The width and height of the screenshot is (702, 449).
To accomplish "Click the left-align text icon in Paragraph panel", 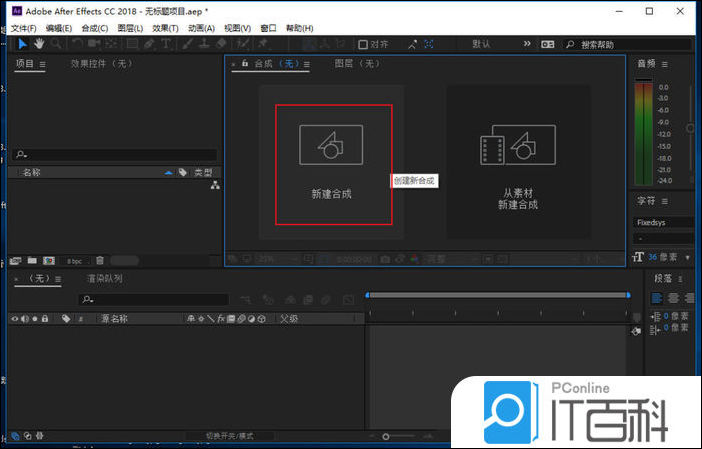I will (x=658, y=298).
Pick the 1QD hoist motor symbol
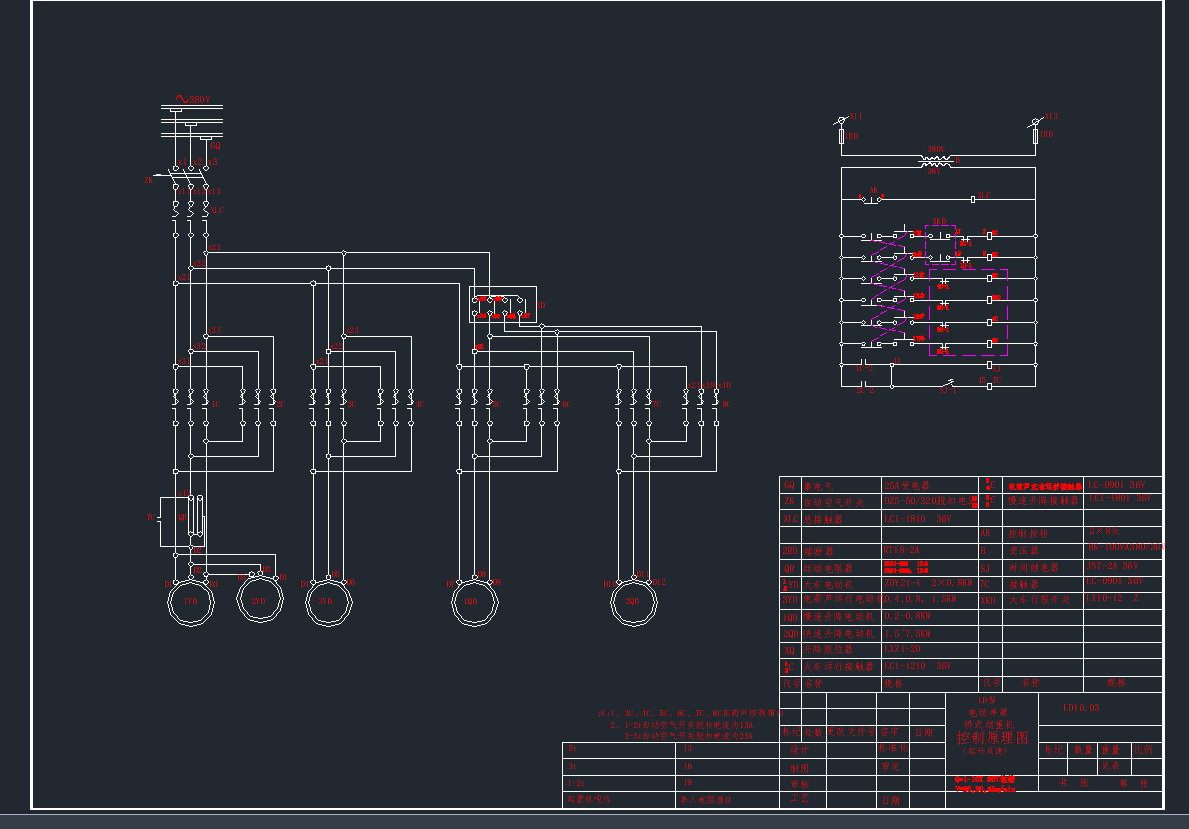Image resolution: width=1189 pixels, height=829 pixels. pos(474,602)
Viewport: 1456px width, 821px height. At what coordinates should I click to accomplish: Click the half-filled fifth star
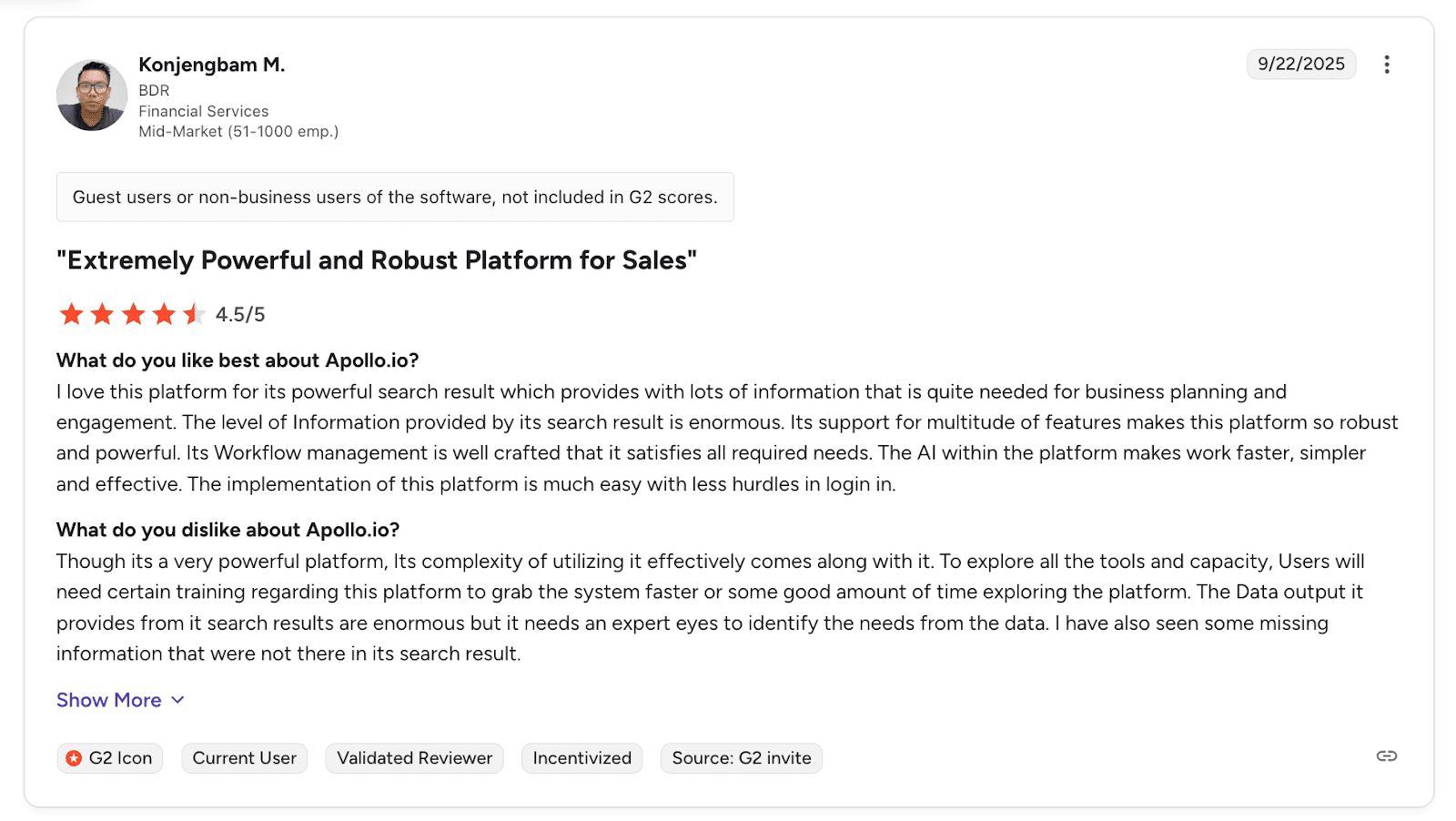(193, 315)
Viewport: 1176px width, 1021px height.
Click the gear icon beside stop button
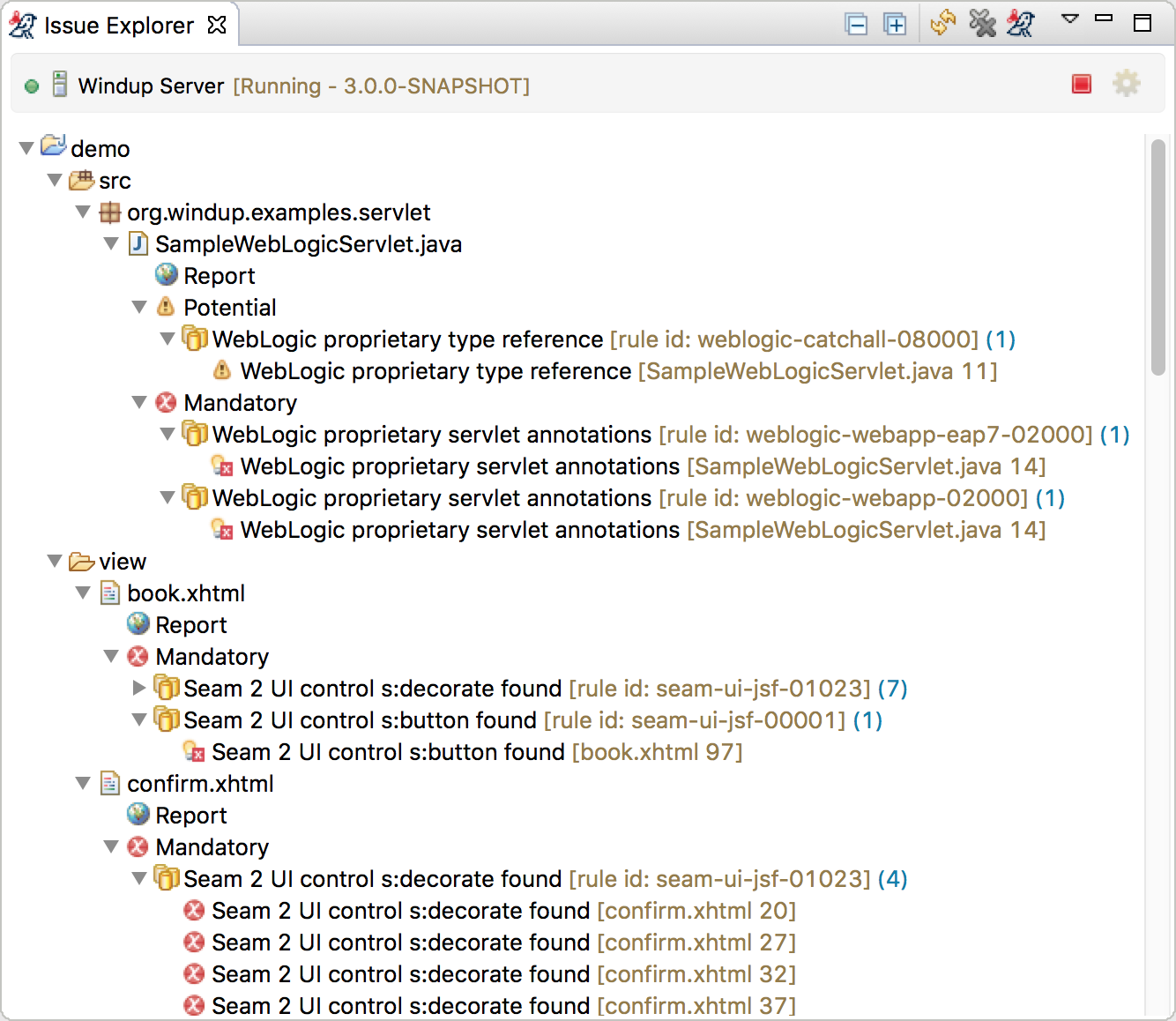click(1126, 84)
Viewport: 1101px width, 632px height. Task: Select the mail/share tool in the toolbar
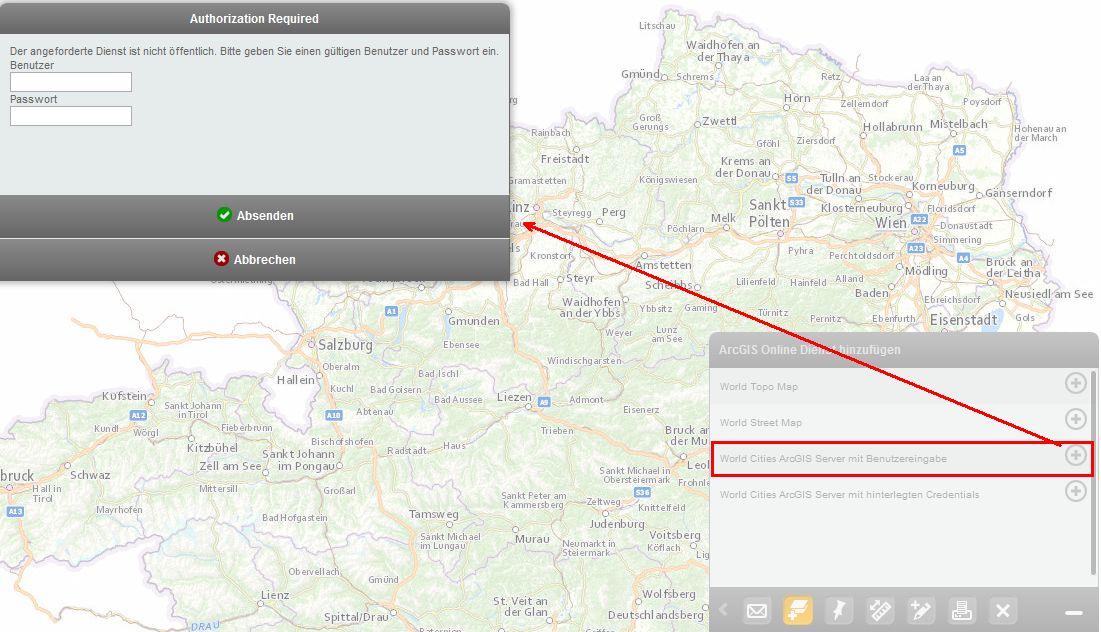pyautogui.click(x=757, y=610)
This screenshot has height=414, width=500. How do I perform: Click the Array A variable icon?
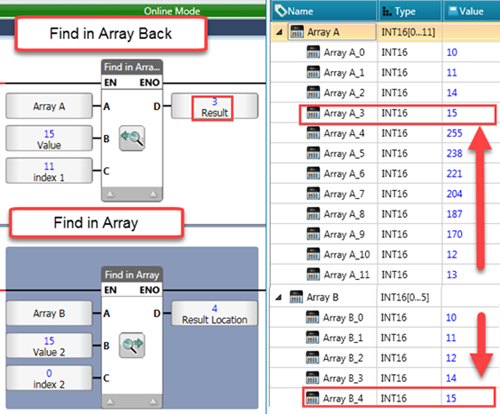[297, 32]
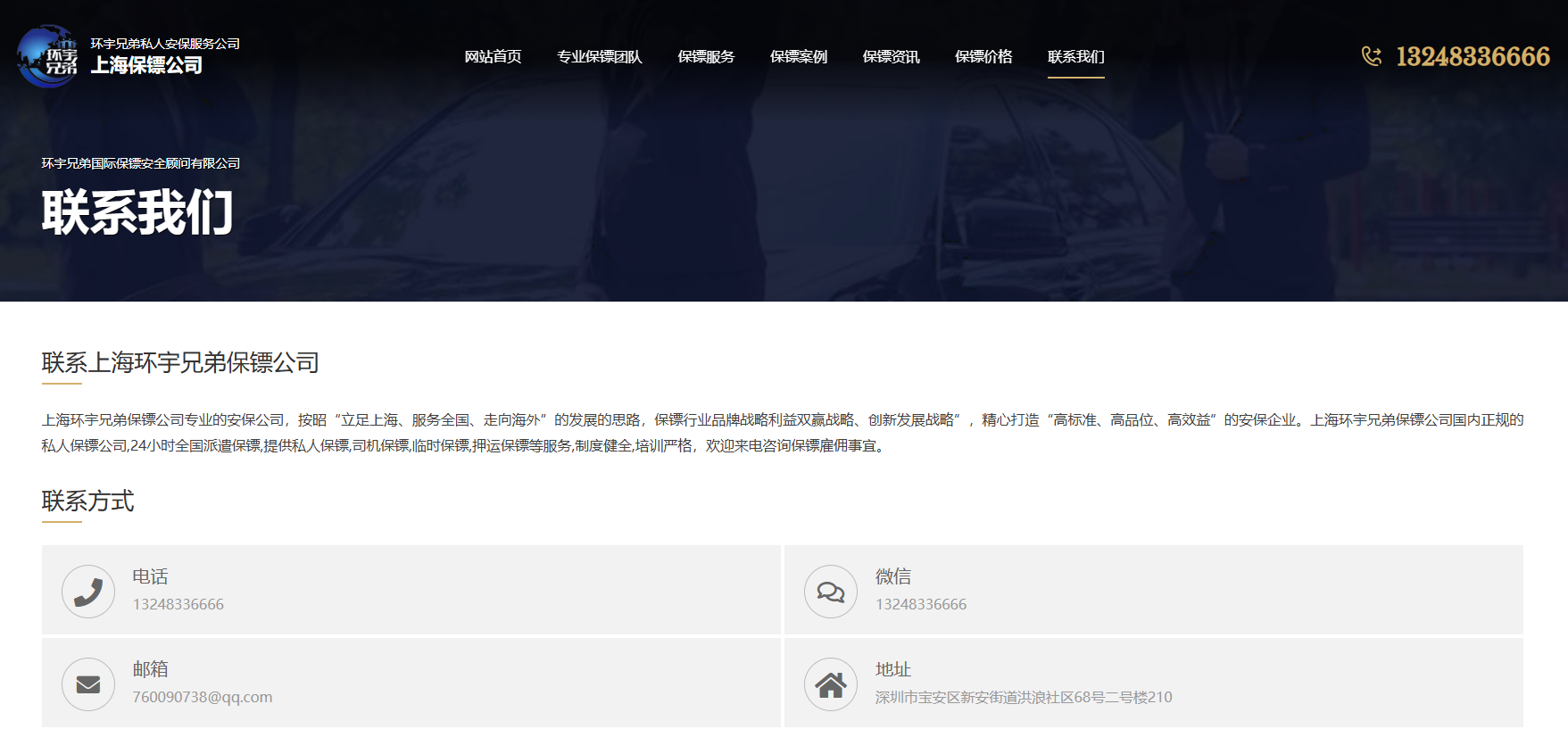The height and width of the screenshot is (754, 1568).
Task: Go to 专业保镖团队 page
Action: point(599,57)
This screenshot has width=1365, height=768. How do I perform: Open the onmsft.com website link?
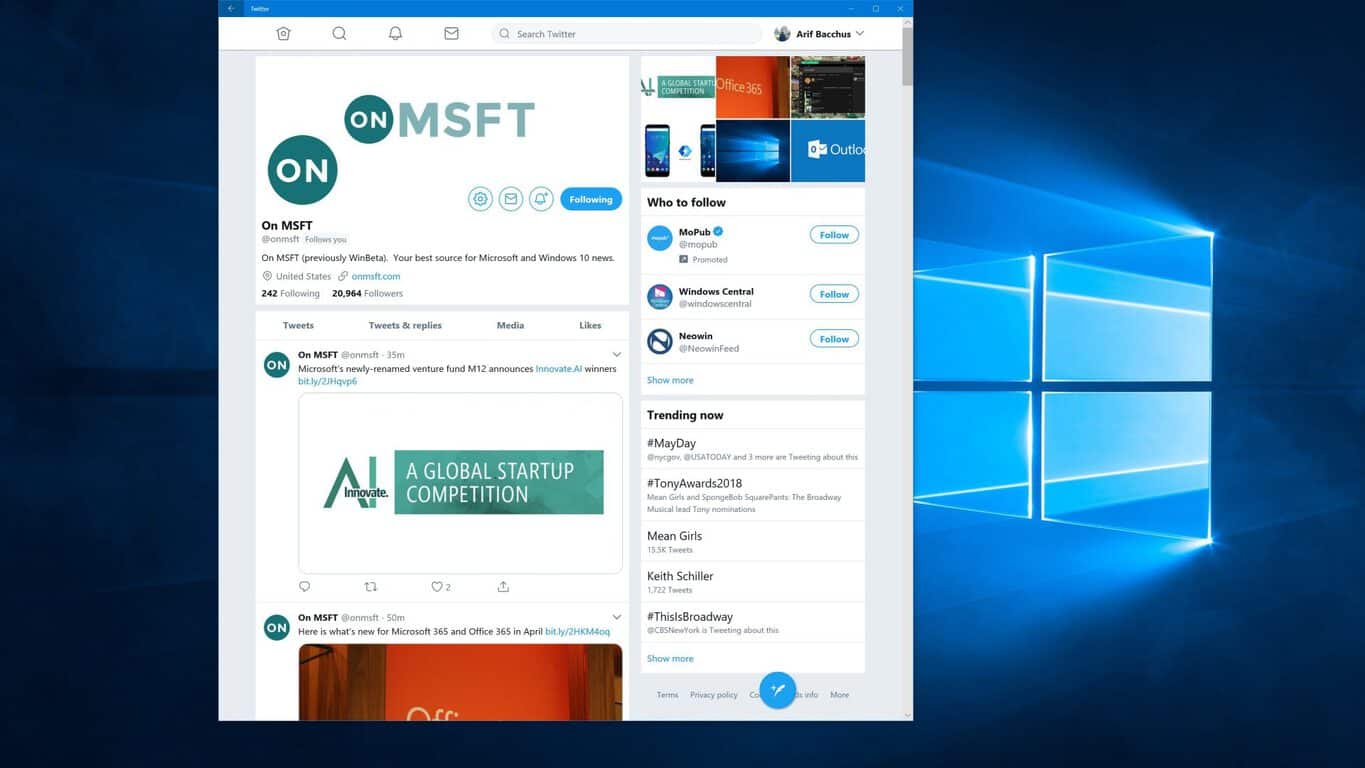pos(376,276)
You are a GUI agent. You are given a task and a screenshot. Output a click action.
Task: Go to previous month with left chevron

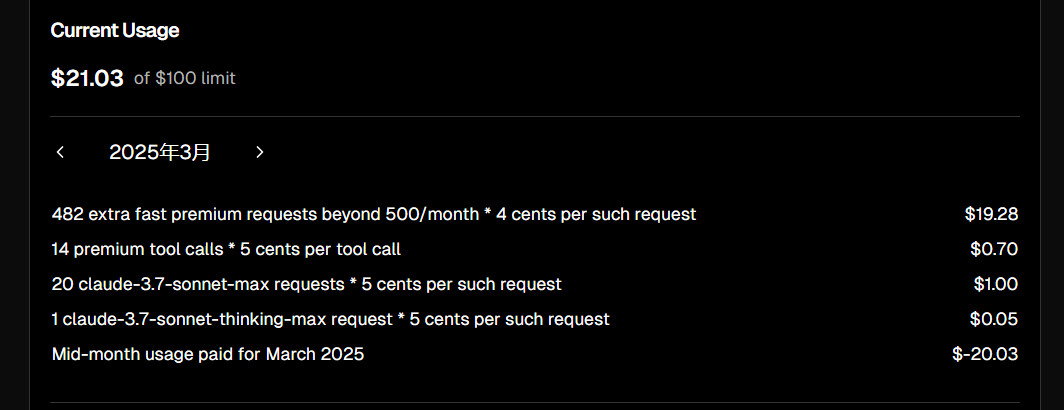point(60,152)
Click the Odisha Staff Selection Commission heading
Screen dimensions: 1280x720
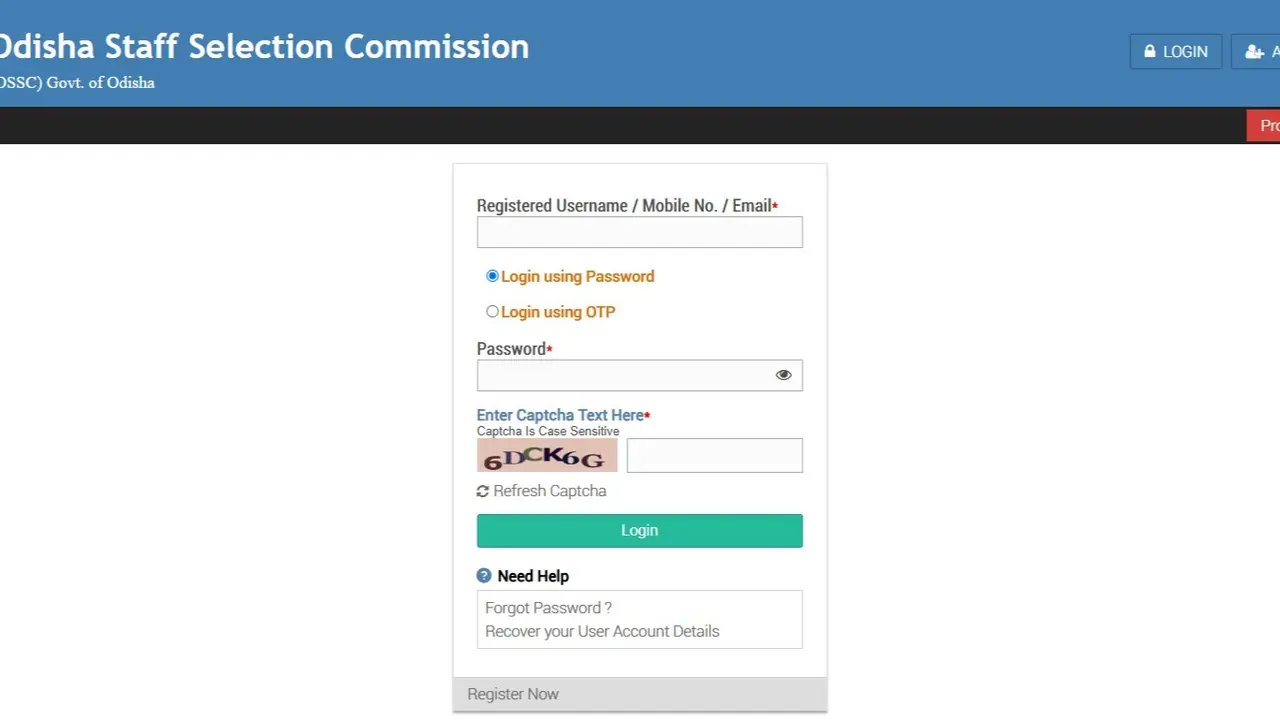pos(264,46)
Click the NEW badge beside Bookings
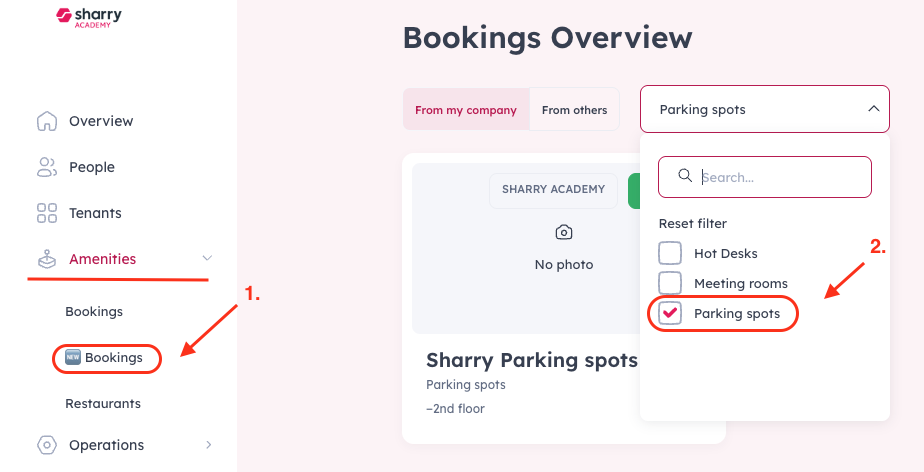The height and width of the screenshot is (472, 924). tap(72, 357)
################
**EXERCISE INSTRUCTIONS:** Above are the records; return the lines in them from the one with "This screenshot has width=1365, height=768." to the one with "Click the Odisha", inclusive, exactly and without images.

**COMPLETED TASK:**
This screenshot has width=1365, height=768. How do I perform: Open the onmsft.com website link?
pos(376,276)
You are a GUI agent. You are given a task and a screenshot. Output a click action.
Task: Go to previous month with left chevron

point(60,152)
Click the Odisha Staff Selection Commission heading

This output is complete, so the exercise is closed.